O único objetivo deste artigo é difundir ainda mais a Profissão Contábil, a Ciência Contábil e instigar a nova geração de Contadores que vêm por aí.

 

            A valorização dos “serviços profissionais de Contabilidade” dependem unicamente da sua capacitação e qualificação.

 

            Quando são citados “serviços profissionais de Contabilidade” englobam-se neles a estrutura física, os recursos culturais absorvidos pelo Contador, educacional (e aí a educação continuada tem que prevalecer até mais do que a educação básica), materiais utilizados na prestação dos serviços, capital intelectual envolto na estrutura da empresa e valorização monetária, sabendo cobrar por aquilo que faz (uma vez que um profissional que se sujeita a receber aquilo que o outro diz que pode pagar, geralmente está recebendo bem mais do que vale).

 

            A nova geração de Contadores que vêm por aí, junto com todas as mudanças profissionais, técnicas e operacionais, não vêm despreparada. Essa nova geração não sabe o que são “negociatas” (que muitos infelizmente ainda se utilizam).

 

            Planejamento estratégico sustentável é expressão corriqueira, habitual e não eventual.
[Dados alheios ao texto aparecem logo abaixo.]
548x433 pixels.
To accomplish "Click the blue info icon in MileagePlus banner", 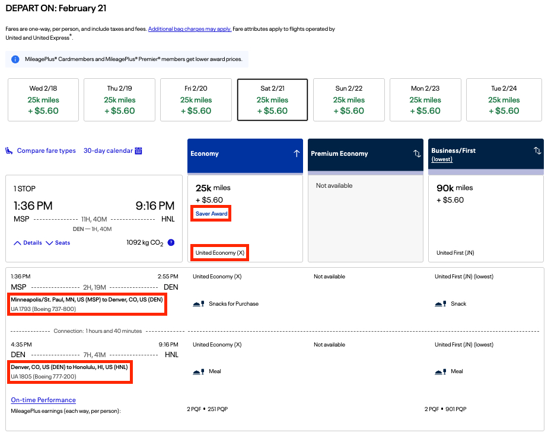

Não que seja moda, mas é “modo”. É o modo como os profissionais encaram a Ciência Contábil e encaram a vida profissional.

 

            O bom de toda essa mudança (e não mudar junto é cometer um crime contra a própria profissão), é que a nova geração de Contadores que vêm por aí sabem do seu papel desde a base.

 

            Básico em Contabilidade é debitar e creditar, não é mesmo?

 

            Mas, por exemplo, preencher um histórico corretamente complementa a informação contábil, dá mais qualidade para ela que se tornará mais que um simples lançamento de débito e crédito, porque é através dessa qualidade inicial do trabalho, e somente através dela, é que se pode chegar a um nível de excelência na prestação de serviço da Contabilidade.

 

            Escrituração Contábil Digital, Escrituração Fiscal Digital, Nota Fiscal Eletrônica, para que mesmo?

 

            O fisco (e a parte fiscal da Contabilidade não acabou, pelo contrário, continua sendo relevante nesse processo) está se preparando para receber as informações, “todas as informações” decorrentes dos atos e fatos contábeis, por isso, a nova geração de Contadores deve preparar-se para aquilo que será informado.

 

            DCTF Mensal, obrigação acessória de empresa com faturamento “astronômico”?

 

            Certificado Digital para as empresas do Lucro Presumido, obrigação ou necessidade?

 

            A partir de 2010 as transformações serão mais sentidas, por isso, haverá espaço tão e somente para planejamento, organização, execução com margem de erro quase zero (ainda somos seres humanos, antes de sermos profissionais), mas acima de tudo, capacitação técnica.

 

            Por isso, a nova geração de Contadores que vêm por aí têm todas as vantagens e desvantagens do que aquele profissional néscio, mas poderá ele próprio ser o diferencial.

 

            Sistemas integrados todos têm e terão. Obrigações todos têm e terão.

 

O que um tem de diferente que o outro pode buscar, mas jamais terá com a mesma qualidade é a capacitação, a forma de ser e de fazer, o jeito, a conduta, a postura...

 

            Enfim, a necessidade atual das empresas está aí, à mostra de todos, e enxergá-las, entendê-las e atendê-las é que farão a diferença.

 

            Um Contador somente pode não fazer a diferença no mundo, pode não conseguir mudar o mundo (às vezes nem a sua volta), mas certamente a nova geração de Contadores que vêm por aí... Estes farão sua parte!